Il punto è che sarebbe bello poter lasciar perdere la “precessione del perielio di Mercurio”, o “l'effetto fotoelettrico”, ed altri processi inspiegabili con le teorie classiche, ed andare a bere qualcosa, solo che - e senza scomodare i moti dei pianeti o l’interazione del fotone con l’elettrone – ci sono una marea di fenomeni fisici a noi più prossimi che possiamo guardare e riguardare e non capiremo mai come sia stato possibile produrli in una realtà percepibile. A quel punto, senza paturnie, dobbiamo scendere a compromessi, abbandonare il camouflage, iscriverci a Netflix. Se la realtà circostante non è immutabile e separata dall’osservatore, allora vuol dire che è proprio quest’ultimo a modificare ciò che ha attorno grazie alla propria percezione delle cose, e perciò è necessario chiedere aiuto ad Heisenberg. Quello vero, però, non quello di Albuquerque. 

 

Roberto Carlos 

 

È dura scegliere tra le volte in cui Roberto Carlos ha deciso di plasmare violentemente la realtà contigua, quindi meglio optare per la più celebre. Le caratteristiche di questa punizione sono più simili ai preparativi per il lancio di uno shuttle, la rincorsa presa è quasi di venti metri e l’impatto con la palla è così esplosivo che il corpo coriaceo e compatto del terzino brasiliano si alza di mezzo metro dal terreno dopo aver colpito la palla. Ma il vero capolavoro estetico lo vediamo dall’inquadratura di spalle: Carlos mira verso la tribuna al lato della porta, e difatti l’effetto subito dal pallone alcuni metri dopo aver preso quota – grazie al famoso colpo a tre dita - lo porta un metro fuori dall’area visiva della porta difesa da Barthez, che non può fare altro se non guardare il pallone – o almeno provarci –  che tocca il palo e si insacca. 

 

Ronaldinho 



Non ci interessano tanto i goal spettacolari – per quanto nei colpi surreali e distorsivi della realtà ci sia una buona dose di spettacolarità – quanto le reti che suggeriscano davvero la capacità di alcuni individui di piegare le contingenze alla propria volontà: “questa cosa non si può fare? Me ne infischio e la faccio comunque”. Dei funamboli calcisitici Ronaldinho è stato quello ad aver coniugato meglio concretezza e grandiosità delle giocate.

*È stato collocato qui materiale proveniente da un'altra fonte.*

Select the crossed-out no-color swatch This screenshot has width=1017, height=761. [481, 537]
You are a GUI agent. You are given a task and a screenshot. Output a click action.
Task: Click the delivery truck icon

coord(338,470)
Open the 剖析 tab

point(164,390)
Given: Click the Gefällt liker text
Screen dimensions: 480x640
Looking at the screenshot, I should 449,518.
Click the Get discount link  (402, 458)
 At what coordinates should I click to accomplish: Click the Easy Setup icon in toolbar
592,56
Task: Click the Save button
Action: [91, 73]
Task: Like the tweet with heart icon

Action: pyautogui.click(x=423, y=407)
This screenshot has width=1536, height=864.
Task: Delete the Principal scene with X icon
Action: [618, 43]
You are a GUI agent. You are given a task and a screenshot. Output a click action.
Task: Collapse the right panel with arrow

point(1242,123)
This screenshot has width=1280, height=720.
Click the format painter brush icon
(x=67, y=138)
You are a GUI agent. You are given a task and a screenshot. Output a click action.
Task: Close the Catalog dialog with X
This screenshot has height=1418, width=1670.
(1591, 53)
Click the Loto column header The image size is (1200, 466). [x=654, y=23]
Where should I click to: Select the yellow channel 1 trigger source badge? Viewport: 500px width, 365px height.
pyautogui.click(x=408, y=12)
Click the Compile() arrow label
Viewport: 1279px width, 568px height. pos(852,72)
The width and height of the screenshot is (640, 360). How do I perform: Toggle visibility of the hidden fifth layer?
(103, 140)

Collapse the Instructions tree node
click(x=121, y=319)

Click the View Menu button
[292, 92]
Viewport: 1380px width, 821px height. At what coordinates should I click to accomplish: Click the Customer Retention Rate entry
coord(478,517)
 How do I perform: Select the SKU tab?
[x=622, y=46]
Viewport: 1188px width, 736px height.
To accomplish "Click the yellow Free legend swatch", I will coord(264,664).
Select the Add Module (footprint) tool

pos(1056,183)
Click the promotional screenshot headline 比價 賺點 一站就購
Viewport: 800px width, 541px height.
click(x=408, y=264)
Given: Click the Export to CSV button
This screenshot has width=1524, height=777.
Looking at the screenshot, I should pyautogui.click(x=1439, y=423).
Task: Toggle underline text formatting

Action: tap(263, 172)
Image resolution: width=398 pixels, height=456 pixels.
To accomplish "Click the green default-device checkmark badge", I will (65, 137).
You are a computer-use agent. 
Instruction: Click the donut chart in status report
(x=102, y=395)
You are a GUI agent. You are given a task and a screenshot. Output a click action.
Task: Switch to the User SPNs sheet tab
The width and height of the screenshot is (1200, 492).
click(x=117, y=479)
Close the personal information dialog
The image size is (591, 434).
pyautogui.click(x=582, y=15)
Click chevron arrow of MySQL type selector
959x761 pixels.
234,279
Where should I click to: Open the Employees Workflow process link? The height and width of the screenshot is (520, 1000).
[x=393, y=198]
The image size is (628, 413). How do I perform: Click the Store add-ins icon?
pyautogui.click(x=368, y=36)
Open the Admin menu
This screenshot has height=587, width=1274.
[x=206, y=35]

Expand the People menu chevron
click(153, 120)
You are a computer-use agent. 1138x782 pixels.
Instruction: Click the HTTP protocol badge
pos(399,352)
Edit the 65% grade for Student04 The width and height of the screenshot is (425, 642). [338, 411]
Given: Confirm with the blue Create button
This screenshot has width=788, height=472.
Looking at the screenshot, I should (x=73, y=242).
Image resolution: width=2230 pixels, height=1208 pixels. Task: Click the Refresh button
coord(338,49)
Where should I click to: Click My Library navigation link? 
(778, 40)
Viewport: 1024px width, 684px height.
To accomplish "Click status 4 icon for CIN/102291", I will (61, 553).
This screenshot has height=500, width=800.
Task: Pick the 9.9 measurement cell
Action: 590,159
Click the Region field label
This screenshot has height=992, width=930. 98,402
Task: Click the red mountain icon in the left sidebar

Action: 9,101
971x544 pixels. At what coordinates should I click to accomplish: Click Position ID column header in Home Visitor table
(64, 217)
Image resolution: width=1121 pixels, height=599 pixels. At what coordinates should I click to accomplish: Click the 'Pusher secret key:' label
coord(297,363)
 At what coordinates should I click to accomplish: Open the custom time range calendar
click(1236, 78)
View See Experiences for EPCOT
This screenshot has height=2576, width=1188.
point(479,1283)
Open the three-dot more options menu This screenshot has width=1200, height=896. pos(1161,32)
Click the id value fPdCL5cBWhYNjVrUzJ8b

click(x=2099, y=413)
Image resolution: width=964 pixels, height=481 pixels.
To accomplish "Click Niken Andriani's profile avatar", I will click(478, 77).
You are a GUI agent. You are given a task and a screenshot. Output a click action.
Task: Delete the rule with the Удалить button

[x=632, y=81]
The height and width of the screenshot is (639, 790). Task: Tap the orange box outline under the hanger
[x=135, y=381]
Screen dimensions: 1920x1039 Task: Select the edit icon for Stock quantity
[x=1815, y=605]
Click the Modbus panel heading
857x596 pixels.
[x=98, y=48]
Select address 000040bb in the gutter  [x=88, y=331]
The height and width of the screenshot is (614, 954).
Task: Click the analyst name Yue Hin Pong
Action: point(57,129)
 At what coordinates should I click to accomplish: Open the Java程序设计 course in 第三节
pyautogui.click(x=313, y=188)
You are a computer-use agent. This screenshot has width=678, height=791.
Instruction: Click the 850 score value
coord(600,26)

In questo caso specifico fa una cosa non semplicemente complessa dal punto di vista fisico, ma addirittura insensata: ovvero, sapendo di dover rubare un tempo di gioco al portiere, che altrimenti avrebbe facilmente intercettato il pallone, decide di impattare la sfera a metà altezza e, udite! Udite!, con il piede d’appoggio (il destro), cosa non impossibile di per se, ma che richiederebbe la sforbiciata, cioè un movimento ad incrociare delle due gambe (che gli farebbe riperdere il tempo di gioco), invece Ronaldinho colpisce il pallone senza dare forza con il movimento di bacino. In pratica salta con il piede destro, colpisce con il piede destro, segna con il piede destro. Un saluto alla forza di gravità


Diego Armando Maradona

 

Questo è un tipico caso in cui la realtà deve cedere il passo alla volontà. Bruscolotti – spalla di Maradona in questa punizione a due in area – racconta che per alcuni minuti provarono anche a spiegare all’arbitro che la barriera fosse troppo vicina, senza grandi risultati. A quel punto Diego disse al compagno: “va be', tiro, tanto gli faccio goal comunque”. Lo spazio non c’era. Non era poco o millimetrico, non c’era proprio. La palla non aveva il tempo per salire, sorvolare la barriera – che al fischio era anche avanzata ulteriormente, arrivando in pratica a poco più di un metro dal pallone – e riscendere per centrare una parte dello specchio della porta che non fosse difeso da Tacconi. Se lo riguardiamo, è come se Maradona, nell’accarezzare la sfera, la induca con l’effetto a prendere la rincorsa tornando leggermente indietro, in modo da recuperare in modo autonomo lo spazio per prendere quota. Invece di disegnare una semplice curva, in pratica, ha disegnato una “U”invertita. Cinque metri sono diventati quindici, e solo perché lo voleva lui. 


Pelé

Paragonato agli altri, questo di Pelé sembrerebbe meno incoerente rispetto alle leggi della fisica: un colpo di testa con la scelta di tempo migliore del difensore avversario. Tutto qui, giusto? No, per niente. “Sembrava caduto da un ramo e non saltato da terra”, scrissero il giorno dopo la partita con l’Italia.  Riguardando le immagini, Pelé salta prima di Burgnich e nonostante questo resta in aria per il doppio del tempo, come se decidesse lui quando ritornare a toccare il suolo. E la cosa ancora più inverosimile è che il salto avviene senza rincorsa e slancio, ma da fermo, ed il colpo di testa si serve della sola forza dei muscoli del collo. Una chimera, niente da dire. “Prima della partita mi ripetevo che era di carne ed ossa come chiunque, ma sbagliavo”, disse il difensore italiano dopo il match. 


Shunsuke Nakamura

In questo caso l’effetto che nella punizione di Roberto Carlos era stato “moderatamente” dosato viene utilizzato dal centrocampista giapponese sino all’ultima goccia. La palla colpita in controbalzo con il mancino disegna una curva così piacevole esteticamente da nascondere la pressione mentale impressa da Nakamura alla realtà. Perché è evidente che sia stato lui a decidere, pallone in volo, di cambiare la traiettoria, una volta visto il portiere spiazzato. In questo caso altro che “tre dita”, la sfera viene colpita con tutto il collo esterno, perché è necessaria la potenza massima. 

Non sappiamo se l’energia sia in particelle o onde, o addirittura entrambe. Magari siamo in Matrix ed è tutto irreale, oppure la nostra galassia è una biglia usata da alieni per giocare. Può darsi qualsiasi cosa, anche che l’universo sia davvero formato da stringhe e la vita sia una sorta di risultato musicale. E visto che può essere tutto, a noi piace pensare che l’energia abbia la forma di un pallone da calcio.